El Ford Maverick Lobo llega como la versión más deportiva de la pick-up compacta, apostando por un motor 2.0L EcoBoost de 250 CV. Con una transmisión de doble embrague, frenos mejorados y una suspensión rebajada, promete una conducción más ágil y un estilo agresivo. Sin embargo, esta transformación tiene un precio: la eficiencia de combustible cae a 24 mpg combinados, muy lejos de los más de 40 mpg de la versión híbrida.
La mecánica detrás del Lobo: potencia y doble embrague 🏎️
El corazón del Lobo es el conocido 2.0L EcoBoost, que entrega 250 CV y 277 lb-pie de par. La novedad es la transmisión automática de doble embrague de 7 velocidades, una rareza en pick-ups, que permite cambios rápidos y una respuesta más deportiva. Los frenos traseros pasan a ser de disco y la suspensión se baja 1.5 pulgadas. El resultado es un vehículo que se siente más ágil en curvas, pero que pierde capacidad de carga útil respecto al modelo base.

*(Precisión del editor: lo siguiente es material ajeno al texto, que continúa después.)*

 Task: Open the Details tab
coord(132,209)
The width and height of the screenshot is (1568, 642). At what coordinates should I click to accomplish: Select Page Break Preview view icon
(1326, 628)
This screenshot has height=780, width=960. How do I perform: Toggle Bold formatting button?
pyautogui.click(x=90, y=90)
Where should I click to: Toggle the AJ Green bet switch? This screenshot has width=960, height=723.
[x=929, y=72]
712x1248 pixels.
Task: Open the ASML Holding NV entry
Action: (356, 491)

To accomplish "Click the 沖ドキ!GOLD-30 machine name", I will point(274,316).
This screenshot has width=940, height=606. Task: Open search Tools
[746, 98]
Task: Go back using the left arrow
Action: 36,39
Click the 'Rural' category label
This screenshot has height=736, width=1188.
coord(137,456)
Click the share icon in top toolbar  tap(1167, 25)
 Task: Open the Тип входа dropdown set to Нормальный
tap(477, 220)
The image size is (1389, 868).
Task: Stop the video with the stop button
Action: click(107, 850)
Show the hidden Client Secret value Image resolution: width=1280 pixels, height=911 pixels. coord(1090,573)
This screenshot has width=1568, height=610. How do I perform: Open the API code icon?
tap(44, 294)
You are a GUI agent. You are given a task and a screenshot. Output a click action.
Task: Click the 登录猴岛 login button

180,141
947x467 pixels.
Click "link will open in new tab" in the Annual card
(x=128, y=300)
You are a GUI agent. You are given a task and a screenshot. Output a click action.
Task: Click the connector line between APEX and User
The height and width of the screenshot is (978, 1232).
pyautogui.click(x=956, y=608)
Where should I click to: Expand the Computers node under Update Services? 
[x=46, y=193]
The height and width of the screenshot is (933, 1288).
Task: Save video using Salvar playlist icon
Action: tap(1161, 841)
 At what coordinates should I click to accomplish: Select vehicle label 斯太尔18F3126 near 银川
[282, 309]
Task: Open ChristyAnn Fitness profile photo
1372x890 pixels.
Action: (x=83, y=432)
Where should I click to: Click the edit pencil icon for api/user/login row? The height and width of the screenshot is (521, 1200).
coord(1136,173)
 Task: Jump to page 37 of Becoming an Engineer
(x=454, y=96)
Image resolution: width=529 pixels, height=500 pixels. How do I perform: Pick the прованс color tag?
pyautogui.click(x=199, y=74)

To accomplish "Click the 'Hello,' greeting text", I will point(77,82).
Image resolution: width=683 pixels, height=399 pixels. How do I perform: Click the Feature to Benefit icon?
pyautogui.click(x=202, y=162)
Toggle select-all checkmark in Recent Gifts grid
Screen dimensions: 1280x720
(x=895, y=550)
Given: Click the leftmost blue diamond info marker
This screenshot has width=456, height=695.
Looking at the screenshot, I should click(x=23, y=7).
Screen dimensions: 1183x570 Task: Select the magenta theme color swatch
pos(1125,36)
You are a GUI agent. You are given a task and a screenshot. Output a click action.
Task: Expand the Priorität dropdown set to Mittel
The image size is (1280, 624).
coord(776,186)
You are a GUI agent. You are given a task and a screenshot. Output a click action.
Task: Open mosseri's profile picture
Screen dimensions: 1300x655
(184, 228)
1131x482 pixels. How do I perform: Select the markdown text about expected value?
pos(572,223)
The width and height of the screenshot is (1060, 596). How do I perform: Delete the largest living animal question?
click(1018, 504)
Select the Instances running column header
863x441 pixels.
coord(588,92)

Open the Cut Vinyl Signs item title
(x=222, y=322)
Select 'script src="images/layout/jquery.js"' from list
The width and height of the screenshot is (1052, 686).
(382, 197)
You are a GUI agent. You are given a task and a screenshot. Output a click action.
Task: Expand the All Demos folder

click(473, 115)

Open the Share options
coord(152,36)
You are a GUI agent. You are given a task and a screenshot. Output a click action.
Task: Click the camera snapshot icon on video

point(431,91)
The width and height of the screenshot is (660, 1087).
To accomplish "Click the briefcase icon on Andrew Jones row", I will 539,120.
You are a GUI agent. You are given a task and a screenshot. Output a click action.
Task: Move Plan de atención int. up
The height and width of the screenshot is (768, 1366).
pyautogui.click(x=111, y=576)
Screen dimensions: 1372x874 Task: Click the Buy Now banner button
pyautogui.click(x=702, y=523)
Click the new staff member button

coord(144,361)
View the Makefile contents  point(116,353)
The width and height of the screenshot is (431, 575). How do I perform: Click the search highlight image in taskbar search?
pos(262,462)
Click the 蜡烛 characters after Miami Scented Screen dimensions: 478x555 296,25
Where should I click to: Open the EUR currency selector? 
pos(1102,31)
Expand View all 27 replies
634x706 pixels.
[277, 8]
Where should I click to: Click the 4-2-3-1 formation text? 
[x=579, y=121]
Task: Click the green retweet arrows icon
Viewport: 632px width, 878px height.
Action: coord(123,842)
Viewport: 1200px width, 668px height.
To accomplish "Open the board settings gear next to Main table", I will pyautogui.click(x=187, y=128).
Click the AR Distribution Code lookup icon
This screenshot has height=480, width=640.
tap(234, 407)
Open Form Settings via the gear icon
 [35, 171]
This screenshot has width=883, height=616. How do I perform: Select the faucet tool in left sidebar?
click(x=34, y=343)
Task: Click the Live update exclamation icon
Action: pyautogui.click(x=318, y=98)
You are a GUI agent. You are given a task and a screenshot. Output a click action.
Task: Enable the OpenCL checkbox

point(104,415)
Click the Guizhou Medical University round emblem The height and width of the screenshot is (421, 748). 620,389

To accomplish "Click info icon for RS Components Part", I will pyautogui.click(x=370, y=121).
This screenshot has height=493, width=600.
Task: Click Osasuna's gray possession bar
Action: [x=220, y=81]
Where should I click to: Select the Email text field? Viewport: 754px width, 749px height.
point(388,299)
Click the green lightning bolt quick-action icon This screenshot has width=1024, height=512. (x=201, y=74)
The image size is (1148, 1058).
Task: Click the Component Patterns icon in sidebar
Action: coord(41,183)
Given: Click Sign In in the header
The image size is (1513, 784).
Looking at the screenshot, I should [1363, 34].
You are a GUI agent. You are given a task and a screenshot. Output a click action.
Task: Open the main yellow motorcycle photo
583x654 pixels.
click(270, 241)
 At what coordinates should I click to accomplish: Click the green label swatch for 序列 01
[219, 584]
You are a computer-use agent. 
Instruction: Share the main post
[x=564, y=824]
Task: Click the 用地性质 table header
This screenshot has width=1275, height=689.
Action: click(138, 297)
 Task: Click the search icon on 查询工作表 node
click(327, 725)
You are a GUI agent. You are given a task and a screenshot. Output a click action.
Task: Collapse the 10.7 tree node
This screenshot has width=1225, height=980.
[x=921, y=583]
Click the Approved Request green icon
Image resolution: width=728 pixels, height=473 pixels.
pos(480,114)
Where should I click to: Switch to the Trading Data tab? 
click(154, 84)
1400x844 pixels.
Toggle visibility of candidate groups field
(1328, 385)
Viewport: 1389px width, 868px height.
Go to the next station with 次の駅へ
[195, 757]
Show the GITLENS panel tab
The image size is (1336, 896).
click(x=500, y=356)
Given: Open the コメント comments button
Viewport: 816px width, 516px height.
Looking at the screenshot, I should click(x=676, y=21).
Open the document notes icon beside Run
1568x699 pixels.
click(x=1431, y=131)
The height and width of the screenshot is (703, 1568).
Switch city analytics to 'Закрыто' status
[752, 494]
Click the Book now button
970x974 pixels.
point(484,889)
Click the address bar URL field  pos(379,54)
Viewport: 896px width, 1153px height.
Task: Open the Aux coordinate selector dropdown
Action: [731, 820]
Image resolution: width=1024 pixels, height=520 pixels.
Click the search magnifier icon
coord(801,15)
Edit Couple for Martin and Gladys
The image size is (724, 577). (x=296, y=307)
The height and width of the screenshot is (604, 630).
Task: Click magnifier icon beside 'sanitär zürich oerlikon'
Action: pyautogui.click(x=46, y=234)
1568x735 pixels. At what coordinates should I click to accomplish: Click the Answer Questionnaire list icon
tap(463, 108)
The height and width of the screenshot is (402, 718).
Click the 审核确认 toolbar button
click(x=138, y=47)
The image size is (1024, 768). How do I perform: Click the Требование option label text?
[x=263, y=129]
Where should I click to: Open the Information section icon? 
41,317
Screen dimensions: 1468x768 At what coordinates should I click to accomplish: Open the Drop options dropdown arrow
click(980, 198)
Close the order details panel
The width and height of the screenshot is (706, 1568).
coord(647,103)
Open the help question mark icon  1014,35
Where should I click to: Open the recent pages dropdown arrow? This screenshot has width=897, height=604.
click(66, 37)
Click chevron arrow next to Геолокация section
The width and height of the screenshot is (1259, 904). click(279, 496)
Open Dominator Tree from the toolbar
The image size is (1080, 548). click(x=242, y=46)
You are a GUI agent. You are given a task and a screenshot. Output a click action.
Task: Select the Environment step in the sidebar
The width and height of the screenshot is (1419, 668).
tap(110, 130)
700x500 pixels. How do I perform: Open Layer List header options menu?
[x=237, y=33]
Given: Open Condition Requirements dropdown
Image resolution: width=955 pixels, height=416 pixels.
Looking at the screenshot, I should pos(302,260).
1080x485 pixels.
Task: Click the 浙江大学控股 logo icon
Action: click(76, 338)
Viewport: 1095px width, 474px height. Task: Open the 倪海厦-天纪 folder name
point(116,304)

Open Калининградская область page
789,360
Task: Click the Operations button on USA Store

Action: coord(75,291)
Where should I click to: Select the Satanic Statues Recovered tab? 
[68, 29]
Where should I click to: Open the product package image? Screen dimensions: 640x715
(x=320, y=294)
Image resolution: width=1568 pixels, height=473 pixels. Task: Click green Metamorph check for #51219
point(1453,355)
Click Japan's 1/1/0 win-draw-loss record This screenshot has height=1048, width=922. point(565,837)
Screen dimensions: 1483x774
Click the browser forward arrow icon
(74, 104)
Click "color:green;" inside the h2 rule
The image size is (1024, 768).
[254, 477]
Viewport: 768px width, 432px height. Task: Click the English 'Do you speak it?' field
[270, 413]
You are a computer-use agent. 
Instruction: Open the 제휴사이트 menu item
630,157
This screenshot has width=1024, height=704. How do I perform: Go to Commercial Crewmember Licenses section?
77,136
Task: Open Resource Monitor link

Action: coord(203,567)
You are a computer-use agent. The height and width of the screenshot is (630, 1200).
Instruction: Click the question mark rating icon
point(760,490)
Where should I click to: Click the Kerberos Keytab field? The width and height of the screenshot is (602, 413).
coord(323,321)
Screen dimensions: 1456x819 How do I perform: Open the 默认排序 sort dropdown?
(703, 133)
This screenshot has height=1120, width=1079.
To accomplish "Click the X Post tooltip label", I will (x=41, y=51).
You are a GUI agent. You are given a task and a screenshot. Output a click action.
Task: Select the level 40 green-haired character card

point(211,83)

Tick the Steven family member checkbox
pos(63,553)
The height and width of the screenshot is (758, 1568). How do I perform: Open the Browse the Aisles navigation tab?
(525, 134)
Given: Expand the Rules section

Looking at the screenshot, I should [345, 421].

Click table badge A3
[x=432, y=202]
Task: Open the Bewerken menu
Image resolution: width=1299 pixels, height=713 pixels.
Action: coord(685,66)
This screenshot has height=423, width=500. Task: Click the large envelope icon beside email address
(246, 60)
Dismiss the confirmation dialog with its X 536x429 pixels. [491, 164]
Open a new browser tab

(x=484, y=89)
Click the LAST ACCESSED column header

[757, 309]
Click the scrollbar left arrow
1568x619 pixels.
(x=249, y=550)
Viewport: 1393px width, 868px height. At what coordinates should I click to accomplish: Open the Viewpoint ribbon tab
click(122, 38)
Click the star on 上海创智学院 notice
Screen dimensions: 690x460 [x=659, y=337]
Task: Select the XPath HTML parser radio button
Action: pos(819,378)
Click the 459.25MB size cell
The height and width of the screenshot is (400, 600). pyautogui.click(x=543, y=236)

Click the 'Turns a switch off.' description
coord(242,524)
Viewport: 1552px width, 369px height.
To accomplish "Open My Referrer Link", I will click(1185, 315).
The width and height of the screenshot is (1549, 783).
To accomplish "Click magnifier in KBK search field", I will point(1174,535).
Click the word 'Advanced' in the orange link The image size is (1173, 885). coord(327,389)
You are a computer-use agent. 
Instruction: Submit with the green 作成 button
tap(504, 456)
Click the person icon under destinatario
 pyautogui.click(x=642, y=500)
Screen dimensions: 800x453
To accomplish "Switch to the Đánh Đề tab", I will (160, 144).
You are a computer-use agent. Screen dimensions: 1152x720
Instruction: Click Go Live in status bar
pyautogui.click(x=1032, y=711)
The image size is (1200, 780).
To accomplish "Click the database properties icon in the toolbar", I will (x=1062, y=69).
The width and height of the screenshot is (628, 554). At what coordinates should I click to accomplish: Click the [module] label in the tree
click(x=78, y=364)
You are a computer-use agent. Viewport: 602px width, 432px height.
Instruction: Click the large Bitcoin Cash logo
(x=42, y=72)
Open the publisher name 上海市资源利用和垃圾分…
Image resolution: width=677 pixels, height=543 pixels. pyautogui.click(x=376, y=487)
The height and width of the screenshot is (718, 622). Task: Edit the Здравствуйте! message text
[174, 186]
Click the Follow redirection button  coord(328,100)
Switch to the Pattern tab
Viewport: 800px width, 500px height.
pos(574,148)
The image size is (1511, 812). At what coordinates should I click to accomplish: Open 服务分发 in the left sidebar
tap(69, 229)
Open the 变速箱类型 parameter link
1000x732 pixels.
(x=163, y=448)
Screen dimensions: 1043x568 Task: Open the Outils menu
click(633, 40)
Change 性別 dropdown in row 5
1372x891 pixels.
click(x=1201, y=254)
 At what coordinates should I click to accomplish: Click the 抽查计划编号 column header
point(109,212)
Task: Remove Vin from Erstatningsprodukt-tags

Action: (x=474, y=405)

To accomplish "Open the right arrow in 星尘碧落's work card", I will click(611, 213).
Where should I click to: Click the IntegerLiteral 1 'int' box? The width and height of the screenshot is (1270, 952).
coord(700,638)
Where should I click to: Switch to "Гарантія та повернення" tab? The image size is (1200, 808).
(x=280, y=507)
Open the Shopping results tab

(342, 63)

El Lobo: cuando quieres ser lobo pero tu cartera dice cordero 🐺
Ford ha creado un Maverick que acelera con ganas y se planta en las curvas como un coche pequeño. El problema es que cada vez que pises el acelerador, el medidor de gasolina bajará más rápido que tus expectativas de ahorro. Es el típico vehículo que te hará sonreír al conducirlo, pero llorar en la gasolinera. Al final, la versión híbrida te llevará al mismo sitio, solo que con 500 euros más en el bolsillo y una sonrisa menos.